Work through three common scenarios
Scenario A High traffic public pages with little personalization
Static site generation with CDN caching is usually the lowest emissions choice. Focus on reducing payload per page, enabling long cache times on assets and HTML, and using stale while revalidate to keep hits high during background updates.
Scenario B Content heavy site with frequent updates and many pages
Full site rebuilds per update can be expensive. Consider incremental static regeneration or an architecture that serves cached HTML from edge, and regenerates only when content changes. If real time freshness matters choose short time to live with background refresh or server render of a small subset of pages. Compare rebuild compute minutes against origin render work multiplied by expected miss rate to pick the least carbon choice.
Scenario C High personalization and authenticated flows
When most visitors see unique content, cacheability drops and origin or authenticated edge compute will be required. In that case optimize the backend render path for efficiency, cache parts of the response that are common across users, and offload non critical personalization to the client when possible to reduce server work per visit.
Example calculation using labeled hypothetical numbers
Use the variables from the measurement model. Suppose you measure average B equal to 1.2 megabytes per page, the cache miss rate M at the edge is 15 percent, Nb is 600 kilobytes per miss, edge compute Ce is small for static pages, and origin compute Co is significant for dynamic render. Rather than provide a national emission factor here compute a relative comparison by converting compute to CPU seconds and bytes to network units then compare architecture A and architecture B using the same conversion. The result will show whether cache misses or origin renders dominate and where to invest effort first.
Label any worked numbers clearly as examples and avoid publishing hypothetical numbers as site specific facts.
Practical checklist to run a quick compare in one day
- Collect RUM bytes per page for representative templates.
- Get CDN logs to measure cache hit ratio and bytes per miss.
- Measure origin request CPU time and database query time for a miss.
- Estimate client rendering energy using device metrics if available or treat it as constant across architectures for the same payload.
- Run the simple formula to locate the largest contributors and prioritize fixes.
What to measure after you change architecture
Track bytes per visit, cache hit ratio, origin CPU minutes, build minutes per deploy, and real user engagement metrics. Report emissions per visit and total monthly emissions using the same method you used for the baseline to ensure comparability. Show uncertainty ranges if emission factors are approximated.

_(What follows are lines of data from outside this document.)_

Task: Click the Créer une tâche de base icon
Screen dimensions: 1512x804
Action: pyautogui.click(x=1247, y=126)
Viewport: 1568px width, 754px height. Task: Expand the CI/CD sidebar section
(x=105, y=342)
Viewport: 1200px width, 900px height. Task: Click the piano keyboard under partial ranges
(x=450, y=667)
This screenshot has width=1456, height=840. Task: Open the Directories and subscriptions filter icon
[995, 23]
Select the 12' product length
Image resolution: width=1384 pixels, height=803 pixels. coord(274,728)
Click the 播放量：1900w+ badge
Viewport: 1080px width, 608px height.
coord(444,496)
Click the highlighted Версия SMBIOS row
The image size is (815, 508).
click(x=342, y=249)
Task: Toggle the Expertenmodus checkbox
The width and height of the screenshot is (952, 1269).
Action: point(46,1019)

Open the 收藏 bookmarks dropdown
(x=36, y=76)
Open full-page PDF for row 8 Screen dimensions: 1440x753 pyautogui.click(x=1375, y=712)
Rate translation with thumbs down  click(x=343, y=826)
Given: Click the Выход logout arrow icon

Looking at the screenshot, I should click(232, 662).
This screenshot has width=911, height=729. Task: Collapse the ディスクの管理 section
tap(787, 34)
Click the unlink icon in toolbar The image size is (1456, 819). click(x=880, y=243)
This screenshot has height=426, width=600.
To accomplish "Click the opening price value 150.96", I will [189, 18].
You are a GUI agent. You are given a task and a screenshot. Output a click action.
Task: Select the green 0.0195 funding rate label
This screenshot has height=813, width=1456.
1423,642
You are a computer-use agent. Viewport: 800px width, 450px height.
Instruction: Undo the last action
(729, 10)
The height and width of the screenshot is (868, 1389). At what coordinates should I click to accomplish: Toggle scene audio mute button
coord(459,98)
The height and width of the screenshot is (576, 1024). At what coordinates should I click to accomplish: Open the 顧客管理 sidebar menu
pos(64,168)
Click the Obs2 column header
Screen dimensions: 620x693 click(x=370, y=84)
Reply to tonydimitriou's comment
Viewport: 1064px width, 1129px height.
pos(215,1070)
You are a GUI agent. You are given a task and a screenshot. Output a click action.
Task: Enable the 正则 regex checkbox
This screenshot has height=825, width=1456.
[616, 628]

Practical tradeoff examples that teams face
Teams often must choose between speed, freshness, personalization, cost, and emissions. Use the measurement model to make transparent choices. For example investing in a small client side personalization library can keep HTML cacheability high and dramatically cut origin work for a modest increase in client CPU. Conversely moving heavy business logic from client to edge may improve control and security but will increase edge compute per visit. The right decision depends on the cacheable fraction of traffic and the comparative compute cost.
Making data driven choices avoids dogma and lets teams balance product needs with lower carbon outcomes.